* _WHAT THE EXERCISE ASKS_: No line before the one containing "Go to the Rooms page" should appear; that line and all lines after it, through the end of the data, are to be set down exactly.

★ ★ ★

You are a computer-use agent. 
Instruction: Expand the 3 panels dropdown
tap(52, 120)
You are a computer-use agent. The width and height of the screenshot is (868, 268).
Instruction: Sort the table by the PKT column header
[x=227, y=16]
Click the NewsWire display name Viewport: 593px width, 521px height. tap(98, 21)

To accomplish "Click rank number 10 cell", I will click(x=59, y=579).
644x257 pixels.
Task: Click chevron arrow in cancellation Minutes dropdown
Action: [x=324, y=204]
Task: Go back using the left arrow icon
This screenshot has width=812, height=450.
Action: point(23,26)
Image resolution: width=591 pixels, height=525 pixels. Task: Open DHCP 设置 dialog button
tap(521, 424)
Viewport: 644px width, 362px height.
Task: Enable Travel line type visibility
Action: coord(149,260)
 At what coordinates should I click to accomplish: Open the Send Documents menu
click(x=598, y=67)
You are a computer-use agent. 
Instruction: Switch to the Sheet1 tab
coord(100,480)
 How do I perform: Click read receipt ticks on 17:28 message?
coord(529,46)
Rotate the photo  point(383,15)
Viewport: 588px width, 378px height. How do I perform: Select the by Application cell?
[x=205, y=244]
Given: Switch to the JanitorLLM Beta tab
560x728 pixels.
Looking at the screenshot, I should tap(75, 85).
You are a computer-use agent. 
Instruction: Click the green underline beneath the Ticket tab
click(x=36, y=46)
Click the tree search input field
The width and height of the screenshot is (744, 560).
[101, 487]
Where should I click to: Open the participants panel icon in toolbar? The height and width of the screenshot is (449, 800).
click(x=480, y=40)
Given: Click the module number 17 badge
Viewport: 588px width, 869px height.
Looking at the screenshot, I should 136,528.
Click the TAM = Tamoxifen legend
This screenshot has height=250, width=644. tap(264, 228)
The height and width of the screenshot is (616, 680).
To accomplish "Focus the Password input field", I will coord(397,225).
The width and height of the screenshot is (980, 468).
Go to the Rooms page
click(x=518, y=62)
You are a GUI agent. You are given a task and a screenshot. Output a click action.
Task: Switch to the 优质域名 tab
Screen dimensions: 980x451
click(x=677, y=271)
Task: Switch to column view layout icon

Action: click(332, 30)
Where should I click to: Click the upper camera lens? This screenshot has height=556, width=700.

★ ★ ★

* _THE ANSWER_:
Go to the Rooms page
click(x=518, y=62)
You are a GUI agent. You are given a task and a screenshot. Output a click action.
Task: Switch to the 优质域名 tab
Screen dimensions: 980x451
click(x=677, y=271)
Task: Switch to column view layout icon

Action: click(332, 30)
Where should I click to: Click the upper camera lens? This screenshot has height=556, width=700.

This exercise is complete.